For dough: In a small bowl, combine warm milk and yeast and set aside. Use a mortar and pestle (or a rolling pin and zip-top bag) to coarsely grind black cardamom pods, discarding large pieces of shell that won't grind up. In a large bowl, whisk together flour, brown sugar, salt, and ground black cardamom. Add whole eggs, egg yolks, butter, and yeast mixture to dry ingredients and stir with a wooden spoon until a soft, wet, slightly lumpy dough is formed. Cover bowl with plastic wrap and refrigerate for 8 to 10 hours, or overnight.
For filling: In a small bowl, mix brown sugar, butter, tahini, flour, cinnamon, and salt until smooth and set aside. After dough has been refrigerated, preheat oven to 375 degrees and line a baking sheet with parchment paper. Transfer dough to a clean, lightly floured surface and roll into a 14x14 square. Spread filling evenly over entire surface of dough. Fold dough in half downwards, lining up the top and bottom corners. Use a pizza cutter to cut 1-inch strips of folded dough from bottom to top. Holding each end of one folded strip, gently stretch apart while twisting each end in opposite directions to create a spiral.
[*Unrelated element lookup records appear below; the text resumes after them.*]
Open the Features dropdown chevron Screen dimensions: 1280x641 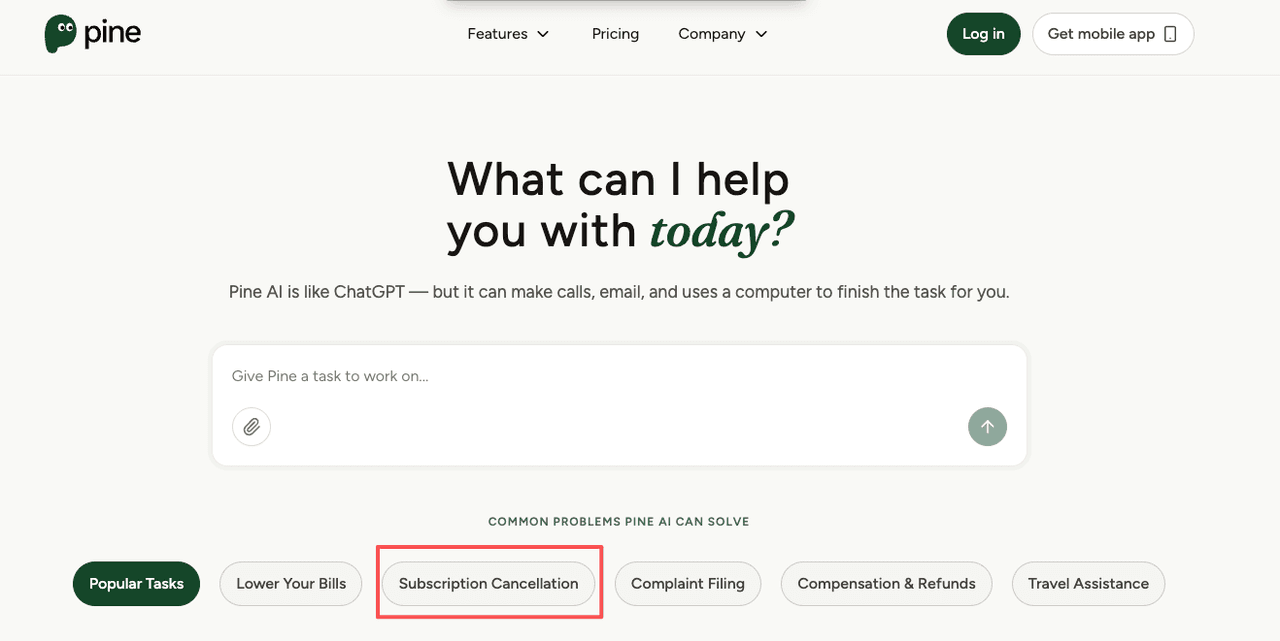click(543, 34)
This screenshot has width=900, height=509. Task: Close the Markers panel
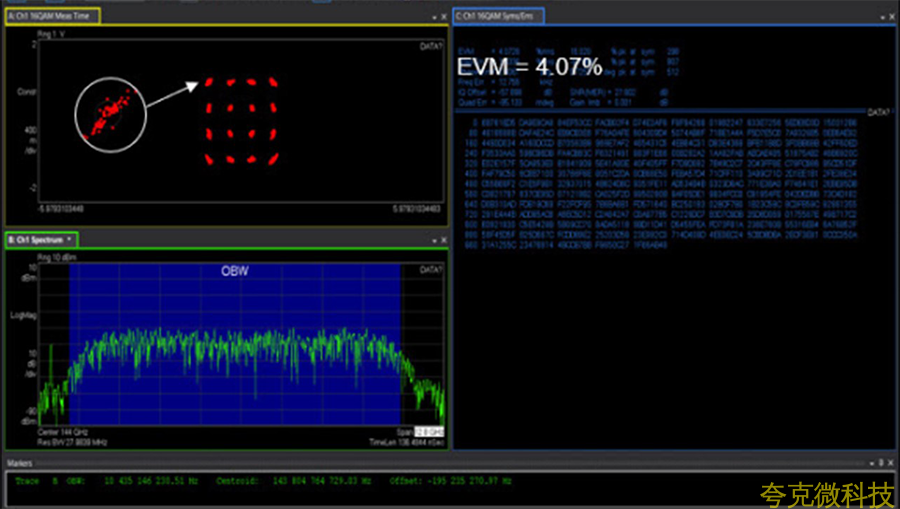[x=891, y=463]
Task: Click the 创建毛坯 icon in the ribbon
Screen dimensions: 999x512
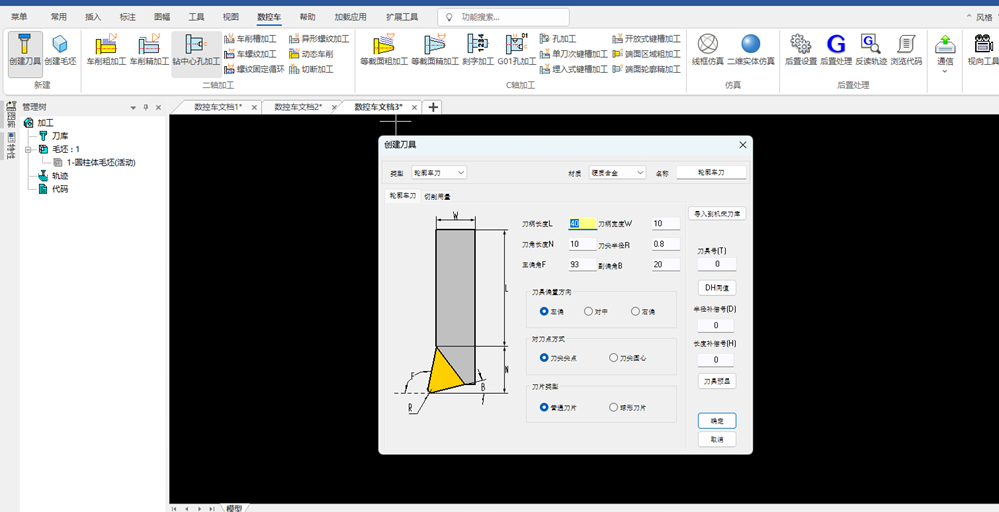Action: [x=60, y=51]
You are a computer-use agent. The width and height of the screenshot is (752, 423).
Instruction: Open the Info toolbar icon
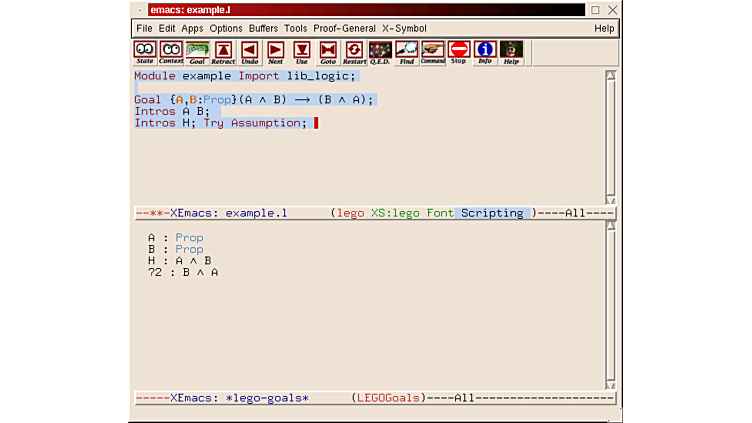pyautogui.click(x=485, y=52)
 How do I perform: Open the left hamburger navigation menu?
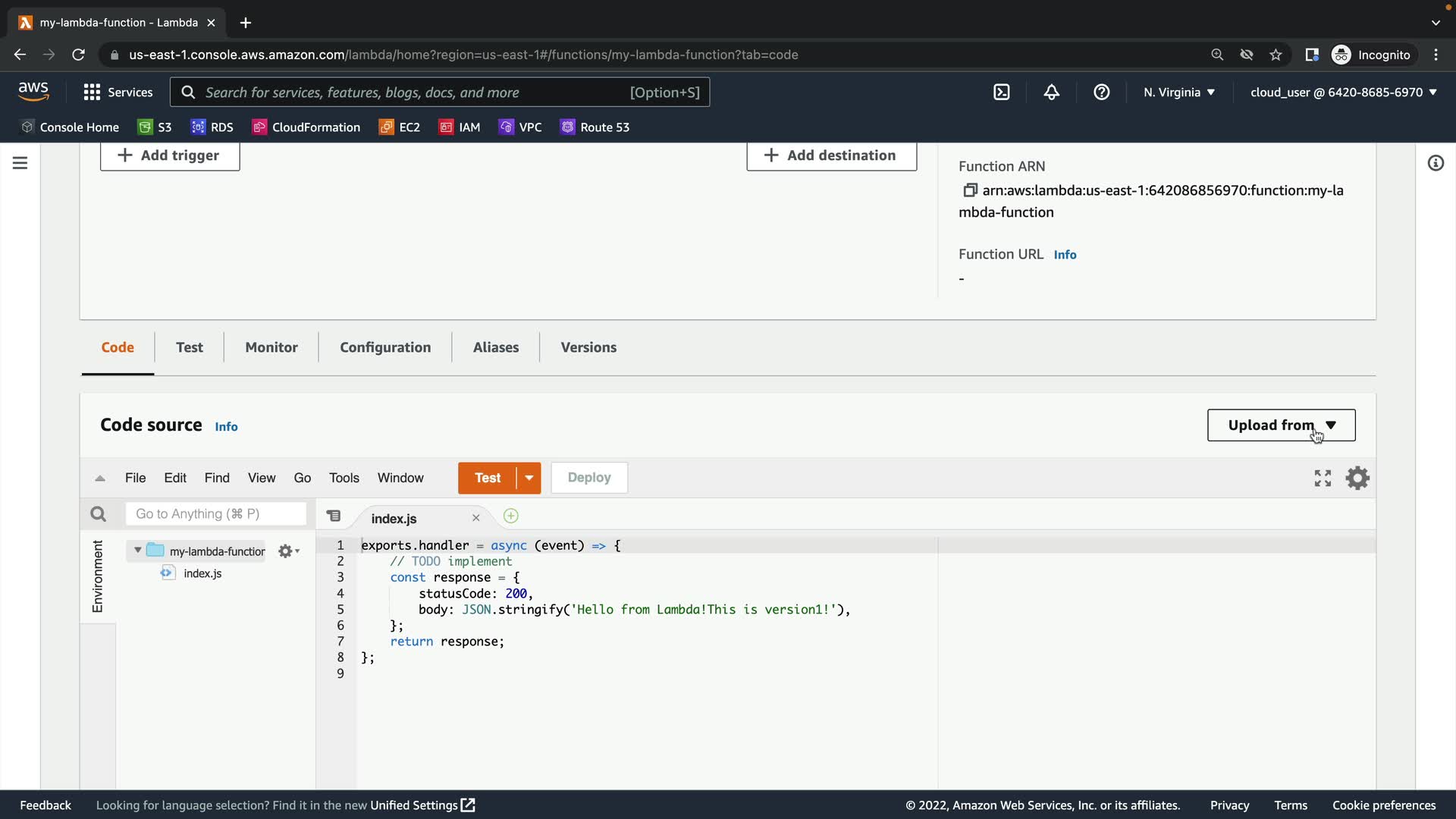pyautogui.click(x=20, y=163)

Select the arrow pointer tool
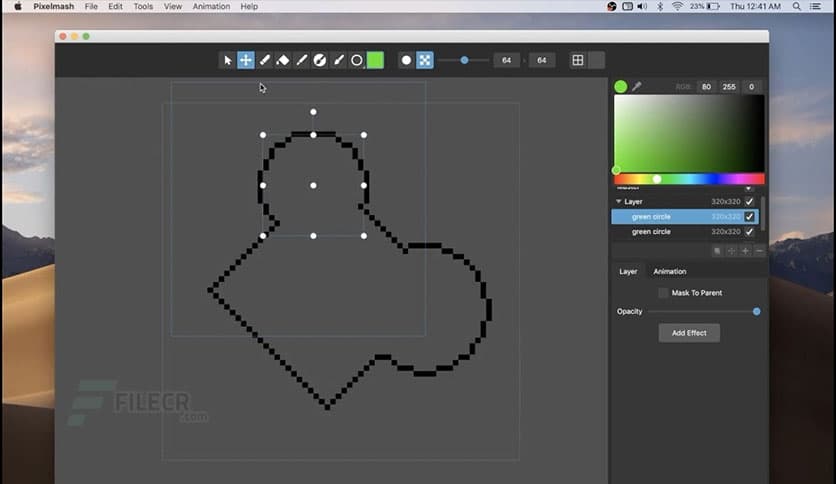[x=228, y=60]
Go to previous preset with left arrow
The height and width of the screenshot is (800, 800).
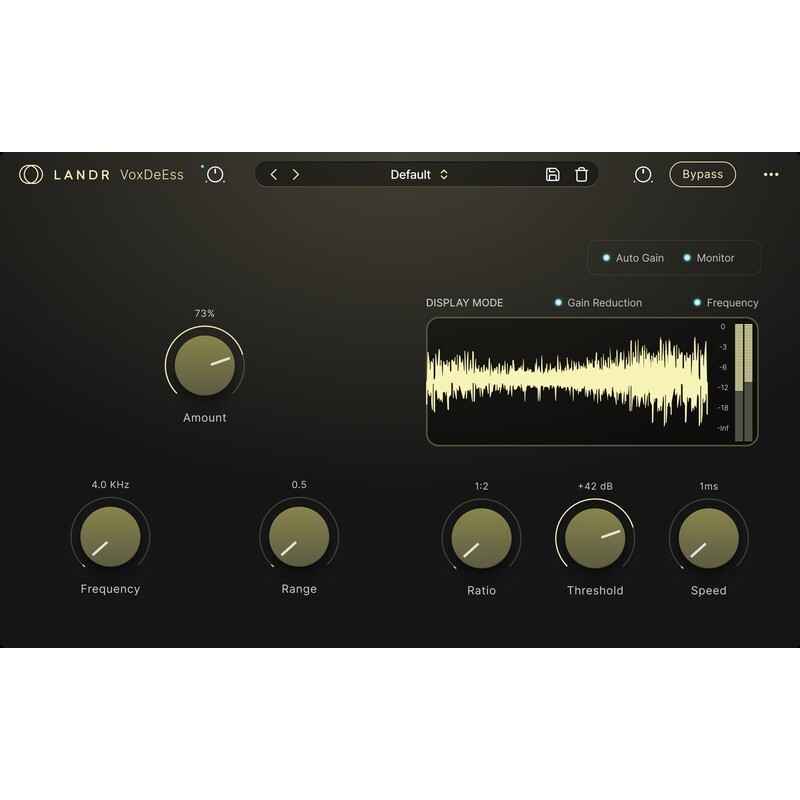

Wrap one end around itself several times to form a circular bun. Tuck the loose end under the bun to secure. Repeat with remaining strips and place on prepared baking sheet. When all buns have been formed, gently cover with plastic wrap or clean cloth and allow to rise for 30 to 60 min., or until visibly puffed with a marshmallow-like feel when gently poked. Bake for 12 to 14 min., or until very lightly browned on top. Allow to cool on baking sheet for 2 to 3 min. before transferring to a baking rack to cool.
For glaze: In a small bowl, whisk together powdered sugar, butter, milk, rose water, and salt for 1 min., or until smooth. Spoon or pipe glaze over warm or cooled buns and serve.